Worst of all her, sorry to say, is Seamus Davey-Fitzpatrick, Damien himself, who spends so much of the film being wilfully ‘evil’, intense frowns et al, that you end up wanting to send him to bed with no supper, let alone run away in terror. What made the original film work so well was Damien Thorne’s (then played flawlessly by Harvey Stephens) seeming innocence. Unfortunately, and unwisely, that chilling naivety has been pushed aside in favour of hammy histrionics and pantomime villainy. The audience of The Omen 2006 will have absolutely no sympathy for this little devil, and consequently, the whole film falls down as a result.
Overall, The Omen 2006 is pointless. It simply did not need to be made. A special edition director’s cut of the original, released upon modern cinema-goers, would have had far more impact, and in an age that prides itself on CGI perfection, that is a pathetic admission indeed. Hollywood marketers, given enough time, money and rope, have sold the very soul of this story down the river, and my advice to anyone interested in this movie remains as it ever was: rent the original DVD, turn out the lights, and bask in a true work of cinematic genius.

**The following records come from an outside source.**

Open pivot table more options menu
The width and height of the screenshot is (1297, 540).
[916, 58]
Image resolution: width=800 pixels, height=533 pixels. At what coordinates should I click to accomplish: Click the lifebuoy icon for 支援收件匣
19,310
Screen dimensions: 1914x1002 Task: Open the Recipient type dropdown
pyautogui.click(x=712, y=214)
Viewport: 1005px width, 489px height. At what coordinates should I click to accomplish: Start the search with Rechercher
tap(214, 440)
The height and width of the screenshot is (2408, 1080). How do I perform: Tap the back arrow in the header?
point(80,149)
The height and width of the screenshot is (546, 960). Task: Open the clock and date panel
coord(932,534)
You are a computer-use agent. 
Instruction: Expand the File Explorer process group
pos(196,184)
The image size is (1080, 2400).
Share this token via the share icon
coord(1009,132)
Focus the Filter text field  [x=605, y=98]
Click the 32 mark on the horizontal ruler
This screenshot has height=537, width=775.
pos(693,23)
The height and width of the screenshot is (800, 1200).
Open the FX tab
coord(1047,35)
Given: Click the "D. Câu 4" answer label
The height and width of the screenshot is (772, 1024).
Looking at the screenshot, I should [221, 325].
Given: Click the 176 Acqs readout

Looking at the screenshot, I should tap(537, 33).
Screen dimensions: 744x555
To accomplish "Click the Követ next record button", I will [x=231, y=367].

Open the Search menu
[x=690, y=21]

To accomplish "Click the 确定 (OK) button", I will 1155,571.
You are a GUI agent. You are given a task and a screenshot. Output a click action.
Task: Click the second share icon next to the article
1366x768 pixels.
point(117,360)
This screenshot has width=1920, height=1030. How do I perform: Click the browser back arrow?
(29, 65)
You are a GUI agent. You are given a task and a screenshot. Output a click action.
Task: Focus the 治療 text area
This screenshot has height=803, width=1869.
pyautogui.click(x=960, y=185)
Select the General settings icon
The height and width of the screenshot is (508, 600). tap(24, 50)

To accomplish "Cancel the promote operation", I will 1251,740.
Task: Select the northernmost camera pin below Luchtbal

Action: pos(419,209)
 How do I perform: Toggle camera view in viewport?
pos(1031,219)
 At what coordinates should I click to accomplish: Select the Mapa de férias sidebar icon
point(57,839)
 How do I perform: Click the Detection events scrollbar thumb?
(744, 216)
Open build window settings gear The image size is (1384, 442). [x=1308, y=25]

Damien may have come to herald the End of the World, but based on the uninspired endeavour that is The Omen 2006, one is left hoping that a distinct lack of bums on seats reflected in box office sales may finally herald the end of the Hollywood remake.
I watched The Omen 2006 with a young friend who has never had the pleasure of watching the 1979 original, and as a long time fan of that film, hearing her disparaging remarks about the remake as we left the cinema made me feel that the reinvention of this superlative celluloid fiction is nothing short of sacrilegious.
© JWBennett
<Added>
Sorry, typo - for 1979, please read 1976!